What is the result of mark and sweep in this code :
var user = "mina";
var user = null;
console.log(user);
If I implement mark and sweep, var user = "mina"
is seeped to garbage because it is not accessible any more. Is that correct?
Disclaimer: I worked on the Chakra JS engine while at Microsoft.
First: your question presupposes that ECMAScript (the specification for JavaScript) requires implementations to use a Mark-and-Sweep Garbage Collector, on the contrary: it does not:
The ECMAScript specification does not require Garbage Collection, indeed an implementation that never frees memory and eventually cannot allocate any more and crashes horribly is still a valid implementation according to my interpretation of the spec; and even when language specifications do require GC (like the Common Language Specification for .NET) they don’t stipulate that it must use the Mark-and-Sweep strategy.

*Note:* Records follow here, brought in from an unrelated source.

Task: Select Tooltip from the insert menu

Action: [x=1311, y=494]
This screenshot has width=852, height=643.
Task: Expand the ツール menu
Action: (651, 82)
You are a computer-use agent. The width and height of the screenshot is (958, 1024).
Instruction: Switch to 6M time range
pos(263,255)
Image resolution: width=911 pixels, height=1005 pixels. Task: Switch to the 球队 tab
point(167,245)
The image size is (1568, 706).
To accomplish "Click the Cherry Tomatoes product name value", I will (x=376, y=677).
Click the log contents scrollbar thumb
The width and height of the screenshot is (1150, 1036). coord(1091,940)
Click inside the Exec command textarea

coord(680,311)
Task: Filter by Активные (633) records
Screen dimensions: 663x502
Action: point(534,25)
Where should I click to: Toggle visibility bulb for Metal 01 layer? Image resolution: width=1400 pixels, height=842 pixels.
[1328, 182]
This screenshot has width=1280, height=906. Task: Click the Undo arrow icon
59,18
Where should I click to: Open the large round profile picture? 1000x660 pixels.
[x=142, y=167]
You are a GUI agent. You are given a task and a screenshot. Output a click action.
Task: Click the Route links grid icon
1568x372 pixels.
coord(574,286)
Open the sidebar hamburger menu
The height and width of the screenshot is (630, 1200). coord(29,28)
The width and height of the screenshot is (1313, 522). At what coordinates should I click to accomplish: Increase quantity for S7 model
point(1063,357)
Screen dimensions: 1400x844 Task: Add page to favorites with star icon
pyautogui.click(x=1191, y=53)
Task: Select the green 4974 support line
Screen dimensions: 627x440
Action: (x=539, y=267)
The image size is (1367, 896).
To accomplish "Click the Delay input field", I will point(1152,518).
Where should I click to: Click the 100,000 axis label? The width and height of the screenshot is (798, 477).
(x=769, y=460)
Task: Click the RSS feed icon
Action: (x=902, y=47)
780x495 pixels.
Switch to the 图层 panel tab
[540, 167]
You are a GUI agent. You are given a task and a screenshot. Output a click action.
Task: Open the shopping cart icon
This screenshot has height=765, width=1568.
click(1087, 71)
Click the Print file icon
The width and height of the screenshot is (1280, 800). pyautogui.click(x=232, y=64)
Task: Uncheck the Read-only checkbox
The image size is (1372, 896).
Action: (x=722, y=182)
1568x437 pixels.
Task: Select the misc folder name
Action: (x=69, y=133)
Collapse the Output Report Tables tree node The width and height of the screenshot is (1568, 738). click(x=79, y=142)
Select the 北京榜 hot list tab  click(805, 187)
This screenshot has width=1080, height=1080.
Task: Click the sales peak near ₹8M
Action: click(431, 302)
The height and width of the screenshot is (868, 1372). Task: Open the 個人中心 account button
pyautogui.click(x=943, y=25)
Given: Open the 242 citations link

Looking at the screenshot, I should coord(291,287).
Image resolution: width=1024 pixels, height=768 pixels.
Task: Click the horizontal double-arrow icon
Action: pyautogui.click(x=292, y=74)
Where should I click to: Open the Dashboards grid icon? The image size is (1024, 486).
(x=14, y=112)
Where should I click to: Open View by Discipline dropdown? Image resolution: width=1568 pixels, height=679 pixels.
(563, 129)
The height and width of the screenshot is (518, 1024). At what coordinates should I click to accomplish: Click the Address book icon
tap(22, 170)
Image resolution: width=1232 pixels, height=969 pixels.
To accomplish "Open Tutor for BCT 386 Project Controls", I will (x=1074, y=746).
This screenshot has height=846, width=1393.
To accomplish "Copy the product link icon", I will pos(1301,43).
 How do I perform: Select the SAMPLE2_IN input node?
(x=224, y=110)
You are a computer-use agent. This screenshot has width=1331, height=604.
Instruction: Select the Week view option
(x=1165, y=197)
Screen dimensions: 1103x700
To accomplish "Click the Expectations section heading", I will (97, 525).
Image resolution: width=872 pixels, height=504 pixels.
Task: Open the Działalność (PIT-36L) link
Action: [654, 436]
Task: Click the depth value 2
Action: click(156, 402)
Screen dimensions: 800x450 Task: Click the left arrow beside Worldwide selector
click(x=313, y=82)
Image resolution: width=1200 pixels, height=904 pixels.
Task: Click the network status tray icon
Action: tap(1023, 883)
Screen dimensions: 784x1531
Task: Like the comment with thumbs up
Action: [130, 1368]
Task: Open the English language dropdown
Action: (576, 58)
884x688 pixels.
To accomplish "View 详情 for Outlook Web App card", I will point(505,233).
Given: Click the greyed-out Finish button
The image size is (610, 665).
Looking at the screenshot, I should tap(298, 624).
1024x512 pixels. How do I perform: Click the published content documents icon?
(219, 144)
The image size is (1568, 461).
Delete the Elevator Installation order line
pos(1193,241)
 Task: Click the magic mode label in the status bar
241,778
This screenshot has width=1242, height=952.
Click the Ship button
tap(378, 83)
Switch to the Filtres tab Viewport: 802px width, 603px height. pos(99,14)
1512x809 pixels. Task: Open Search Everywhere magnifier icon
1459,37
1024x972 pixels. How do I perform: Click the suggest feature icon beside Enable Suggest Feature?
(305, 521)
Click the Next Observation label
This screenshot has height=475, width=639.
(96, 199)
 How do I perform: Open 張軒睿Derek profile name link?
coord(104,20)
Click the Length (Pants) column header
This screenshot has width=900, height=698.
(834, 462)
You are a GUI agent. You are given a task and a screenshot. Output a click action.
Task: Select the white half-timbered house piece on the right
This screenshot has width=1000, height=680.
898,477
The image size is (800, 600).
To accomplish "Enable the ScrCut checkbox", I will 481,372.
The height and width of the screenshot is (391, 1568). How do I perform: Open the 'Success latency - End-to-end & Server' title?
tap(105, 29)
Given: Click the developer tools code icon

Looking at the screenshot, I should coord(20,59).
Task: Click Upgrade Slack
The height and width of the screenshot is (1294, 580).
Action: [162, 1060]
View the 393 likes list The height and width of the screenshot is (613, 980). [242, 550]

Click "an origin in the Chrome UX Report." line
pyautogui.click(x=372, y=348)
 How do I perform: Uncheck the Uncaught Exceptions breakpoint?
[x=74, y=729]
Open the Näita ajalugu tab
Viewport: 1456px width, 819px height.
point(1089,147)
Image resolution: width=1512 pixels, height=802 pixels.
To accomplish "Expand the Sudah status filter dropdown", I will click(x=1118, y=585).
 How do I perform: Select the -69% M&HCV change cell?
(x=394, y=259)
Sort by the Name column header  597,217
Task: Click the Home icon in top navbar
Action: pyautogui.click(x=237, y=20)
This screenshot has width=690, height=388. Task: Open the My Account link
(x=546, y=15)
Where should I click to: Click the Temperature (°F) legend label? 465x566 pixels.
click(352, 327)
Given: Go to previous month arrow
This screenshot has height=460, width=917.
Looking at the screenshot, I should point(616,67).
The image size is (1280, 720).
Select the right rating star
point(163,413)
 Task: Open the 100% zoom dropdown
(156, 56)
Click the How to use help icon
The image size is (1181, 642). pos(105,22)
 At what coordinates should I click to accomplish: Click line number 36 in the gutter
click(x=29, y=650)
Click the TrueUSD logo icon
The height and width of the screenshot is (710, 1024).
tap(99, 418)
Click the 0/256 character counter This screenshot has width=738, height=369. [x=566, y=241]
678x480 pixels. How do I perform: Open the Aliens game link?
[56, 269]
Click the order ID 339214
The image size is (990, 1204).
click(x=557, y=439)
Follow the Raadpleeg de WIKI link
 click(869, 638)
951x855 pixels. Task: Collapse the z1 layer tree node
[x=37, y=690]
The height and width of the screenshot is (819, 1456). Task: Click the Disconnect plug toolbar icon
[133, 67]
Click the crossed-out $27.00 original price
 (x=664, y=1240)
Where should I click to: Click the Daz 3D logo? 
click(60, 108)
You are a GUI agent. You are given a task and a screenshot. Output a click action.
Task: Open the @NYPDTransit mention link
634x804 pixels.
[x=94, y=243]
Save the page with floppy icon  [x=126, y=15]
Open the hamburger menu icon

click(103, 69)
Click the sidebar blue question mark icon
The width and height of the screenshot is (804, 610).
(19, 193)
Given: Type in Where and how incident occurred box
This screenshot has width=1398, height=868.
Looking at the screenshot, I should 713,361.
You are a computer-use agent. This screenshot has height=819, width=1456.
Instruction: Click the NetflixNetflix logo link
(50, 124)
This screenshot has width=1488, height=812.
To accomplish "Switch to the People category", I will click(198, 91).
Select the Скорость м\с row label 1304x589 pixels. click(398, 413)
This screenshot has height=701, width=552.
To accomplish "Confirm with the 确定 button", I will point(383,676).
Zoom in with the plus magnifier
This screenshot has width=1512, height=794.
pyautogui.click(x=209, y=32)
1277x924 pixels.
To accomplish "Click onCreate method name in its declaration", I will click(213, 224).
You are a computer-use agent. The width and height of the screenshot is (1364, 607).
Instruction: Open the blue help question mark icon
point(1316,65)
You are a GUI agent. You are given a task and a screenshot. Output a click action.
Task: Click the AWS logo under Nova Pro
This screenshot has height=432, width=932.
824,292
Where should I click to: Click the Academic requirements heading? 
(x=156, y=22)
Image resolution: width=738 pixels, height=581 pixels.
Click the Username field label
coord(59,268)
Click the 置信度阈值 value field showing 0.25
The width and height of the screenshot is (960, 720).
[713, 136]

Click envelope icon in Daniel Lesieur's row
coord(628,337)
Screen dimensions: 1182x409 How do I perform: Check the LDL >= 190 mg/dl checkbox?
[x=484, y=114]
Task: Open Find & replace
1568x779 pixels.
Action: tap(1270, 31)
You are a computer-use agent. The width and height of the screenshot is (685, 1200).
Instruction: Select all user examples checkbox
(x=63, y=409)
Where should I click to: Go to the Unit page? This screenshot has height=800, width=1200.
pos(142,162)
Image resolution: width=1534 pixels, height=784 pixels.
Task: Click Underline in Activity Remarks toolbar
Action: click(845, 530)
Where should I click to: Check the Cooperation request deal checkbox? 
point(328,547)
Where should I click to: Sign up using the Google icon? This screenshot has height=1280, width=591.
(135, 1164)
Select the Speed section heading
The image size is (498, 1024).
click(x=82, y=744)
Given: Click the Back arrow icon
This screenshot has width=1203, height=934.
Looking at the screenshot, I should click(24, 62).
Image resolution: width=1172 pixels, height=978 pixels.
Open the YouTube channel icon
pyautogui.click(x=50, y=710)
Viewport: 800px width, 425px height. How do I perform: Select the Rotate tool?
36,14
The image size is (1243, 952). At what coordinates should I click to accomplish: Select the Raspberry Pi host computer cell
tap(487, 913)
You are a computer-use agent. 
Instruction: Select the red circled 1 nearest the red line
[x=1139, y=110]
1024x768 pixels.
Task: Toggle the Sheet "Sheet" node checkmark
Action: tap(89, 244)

Historical side-note: I believe the Active Scripting engine for JScript and VBScript (which predates Chakra's JIT engine) used Reference Counting for COM objects and environment intrinsics while JavaScript values (strings and JS objects) used some form of mark-and-sweep but I might be wrong as I never worked on that engine. Chakra uses more advanced techniques, including passing small strings by-value, and I won’t go into detail here, but Chakra's source code is available on GitHub: https://github.com/Microsoft/ChakraCore
With regard to your specific question of using string
values: as string literals are immutable they tend to be interned by the script parser before the code is even compiled or interpreted so when a string loses a reference its string data (the character array) won’t be collected or reallocated but simply stay in memory. If it were a runtime-created string then it would be deallocated eventually and not necessarily at the exact moment that reference is lost (as with trivial Reference Counting implementations).
With regard to your exact code: Because the “mina”
value is never actually used a decent code optimiser would remove the line entirely so there wouldn’t be anything to free (assuming the string wasn’t interned).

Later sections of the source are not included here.